The digital economy then, is basically that part of the economy wherein goods and services are sold online. But that includes almost everything, and what is the non-digital economy then, you will ask. Let me get back to a response on that question in a moment. First, a little background information on the Internet, particularly its size and dimensions, which will help you better understand the scope of the digital economy.
The Internet has been around for more than half a century now. It was “created” in the 1960s at the United States Department of Defense and the numbers of users began to expand rapidly only in the mid-1990s. As of June 2012, there were 2.4 billion people using the Internet globally. This represents one of every three people on our planet.
I wonder who and where the other two-thirds of the people are that do not use the Internet, and why do they not use this highly useful network of information communication and commerce? I do not have an answer for you, but you can find it by browsing the Internet.
That takes us back to the question of what is the non-digital economy and what is its size and scope. The answer I venture after browsing through this book is this: while there are many forms of advertising and promotion of products and services on the Internet as part of the digital economy of the world, billions of people and millions of companies still pay for those products and services through checks and cash.
For those who live in North America and Europe where much of commerce (including on the Internet) is conducted electronically via credit cards, most of the transactions in the rest of the world such as Africa, Asia, the Far East, and South America are conducted with payments via checks and cash, including some with gold and silver and other precious metals.
The authors of this book point out in their Introduction that a large part, and major beneficiaries of the global digital economy are multinational digital-age corporations such as Amazon, Apple, eBay, Facebook, and Google. I believe they derive almost all of their revenues principally because of the Internet. Other companies – which came into existence before Internet use soared from 1995 onwards – that also benefit greatly from the digital economy, are: AT&T, IBM and Microsoft.
The market values (shares outstanding times market price per share) of these firms are huge.
The company with the third-highest market valuation (as of 2012 when this book was published) is Apple, with almost $300 billion in value, followed by Google with $192 billion in value.
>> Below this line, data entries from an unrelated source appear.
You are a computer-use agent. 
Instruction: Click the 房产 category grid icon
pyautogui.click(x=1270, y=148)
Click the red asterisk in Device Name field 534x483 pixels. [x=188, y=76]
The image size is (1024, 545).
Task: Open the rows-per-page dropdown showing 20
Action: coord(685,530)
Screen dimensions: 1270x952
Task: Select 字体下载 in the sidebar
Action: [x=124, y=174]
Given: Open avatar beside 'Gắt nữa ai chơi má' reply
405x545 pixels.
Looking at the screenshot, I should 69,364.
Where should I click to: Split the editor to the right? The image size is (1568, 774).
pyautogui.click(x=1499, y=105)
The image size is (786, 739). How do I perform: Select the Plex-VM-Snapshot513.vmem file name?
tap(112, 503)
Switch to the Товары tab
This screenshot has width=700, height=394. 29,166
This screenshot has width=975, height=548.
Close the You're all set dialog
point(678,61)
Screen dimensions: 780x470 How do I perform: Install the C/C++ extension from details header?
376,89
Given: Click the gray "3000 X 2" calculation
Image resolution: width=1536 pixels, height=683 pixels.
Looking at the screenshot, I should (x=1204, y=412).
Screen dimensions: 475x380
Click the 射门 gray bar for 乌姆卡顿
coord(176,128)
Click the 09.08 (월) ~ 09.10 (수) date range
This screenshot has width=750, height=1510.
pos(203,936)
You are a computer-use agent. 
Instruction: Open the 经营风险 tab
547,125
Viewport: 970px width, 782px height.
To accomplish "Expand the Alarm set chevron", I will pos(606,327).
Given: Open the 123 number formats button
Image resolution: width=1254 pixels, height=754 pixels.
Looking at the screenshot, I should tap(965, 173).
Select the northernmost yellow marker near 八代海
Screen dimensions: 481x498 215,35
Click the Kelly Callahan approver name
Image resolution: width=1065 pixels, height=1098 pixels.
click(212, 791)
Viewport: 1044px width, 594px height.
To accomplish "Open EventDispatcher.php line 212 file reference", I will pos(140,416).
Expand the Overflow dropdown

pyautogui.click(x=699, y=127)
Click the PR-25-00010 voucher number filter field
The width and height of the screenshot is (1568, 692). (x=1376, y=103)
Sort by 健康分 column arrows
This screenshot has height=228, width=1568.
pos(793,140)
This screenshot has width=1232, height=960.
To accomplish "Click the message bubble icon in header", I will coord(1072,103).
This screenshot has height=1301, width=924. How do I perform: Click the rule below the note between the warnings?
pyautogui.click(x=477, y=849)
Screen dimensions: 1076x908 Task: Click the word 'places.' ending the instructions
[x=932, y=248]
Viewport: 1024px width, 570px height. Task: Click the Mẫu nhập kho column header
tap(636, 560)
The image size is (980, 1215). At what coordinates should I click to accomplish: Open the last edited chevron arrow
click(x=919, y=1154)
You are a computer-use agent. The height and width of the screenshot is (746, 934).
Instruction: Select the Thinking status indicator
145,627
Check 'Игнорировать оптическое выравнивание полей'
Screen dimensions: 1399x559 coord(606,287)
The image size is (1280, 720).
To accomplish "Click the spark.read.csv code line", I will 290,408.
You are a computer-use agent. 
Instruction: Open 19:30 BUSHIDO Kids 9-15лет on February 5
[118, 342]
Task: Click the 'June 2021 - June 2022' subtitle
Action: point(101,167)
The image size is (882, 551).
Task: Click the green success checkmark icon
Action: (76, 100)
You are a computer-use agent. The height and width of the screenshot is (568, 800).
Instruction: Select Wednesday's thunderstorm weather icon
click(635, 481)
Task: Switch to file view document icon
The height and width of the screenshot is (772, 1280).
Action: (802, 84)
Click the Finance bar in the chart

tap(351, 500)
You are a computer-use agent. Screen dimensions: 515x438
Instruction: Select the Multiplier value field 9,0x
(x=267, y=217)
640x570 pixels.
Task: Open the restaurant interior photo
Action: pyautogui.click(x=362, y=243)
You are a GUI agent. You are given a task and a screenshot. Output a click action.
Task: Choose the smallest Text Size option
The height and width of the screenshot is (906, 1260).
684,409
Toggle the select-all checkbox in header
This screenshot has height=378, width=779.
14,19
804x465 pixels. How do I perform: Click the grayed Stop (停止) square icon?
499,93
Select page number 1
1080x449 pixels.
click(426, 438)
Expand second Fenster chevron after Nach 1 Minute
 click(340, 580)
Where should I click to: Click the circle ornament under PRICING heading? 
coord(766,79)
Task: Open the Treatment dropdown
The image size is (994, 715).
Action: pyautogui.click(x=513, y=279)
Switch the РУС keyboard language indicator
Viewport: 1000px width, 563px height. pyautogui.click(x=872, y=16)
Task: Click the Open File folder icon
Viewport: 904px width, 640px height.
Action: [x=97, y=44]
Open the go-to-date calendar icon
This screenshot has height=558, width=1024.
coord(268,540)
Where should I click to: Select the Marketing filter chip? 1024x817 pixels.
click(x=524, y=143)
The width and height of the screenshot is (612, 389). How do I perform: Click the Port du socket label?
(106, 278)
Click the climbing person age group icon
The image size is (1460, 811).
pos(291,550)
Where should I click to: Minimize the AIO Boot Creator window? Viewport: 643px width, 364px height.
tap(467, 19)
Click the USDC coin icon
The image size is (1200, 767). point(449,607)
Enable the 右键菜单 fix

Other public firms in this digital-age category are Facebook with $83 billion market value, Amazon with $77 billion value, and e-Bay with $36 billion value.
The pre-digital age firms which have grown their revenues, profits and employee size – principally due to the explosion of Internet users – Microsoft, IBM and AT&T- have market values of $239 billion, $183 billion and $174 billion, respectively.
The authors make what I believe to be the main point and principal thesis of this book, encapsulated in this quote: “While particular valuations fluctuate, it is clear that firms actively in the digital economy are now global players with market capitalizations exceeding those of long-established companies in more traditional industries.”
They point out that the Internet has enabled a greatly expanded global marketplace, and “new digitally-enabled technologies have facilitated more extensive application of many business strategies that had formerly occupied the attention of economic theorists more than business practitioners.” These strategies include auctions, price differentiation, and price bundling. These means of selling have existed for centuries, but they have been made easier to use in our digital era.
This book with 21 chapters of material contributed by 33 specialists in various aspects of the digital economy is organized into four parts. They are:
- Infrastructure, Standards and Platforms
- The Transformation of Selling
- User-Generated Content
- Threats Arising from Digitization and the Internet
Martin Peitz is Professor of economics at the University of Mannheim in southwestern Germany. His research has focused on areas such as industrial organizations, microeconomics and regulation. He contributes to various journals on economic issues and is the author of two books: Industrial Organization: Markets and Strategies and Regulation and Entry into Telecommunications Markets
Joel Waldfogel is Professor and Frederick R. Kappel Chair in Applied Economics at the Carlson School of Management, University of Minnesota. His main research interests are industrial organization and law and economics. He has publisher over 50 articles in scholarly outlets and has authored two books, The Tyranny of the Market: Why You Can’t Always Get What You Want and Scroogenomics: Why You Shouldn’t Buy Presents for the Holidays.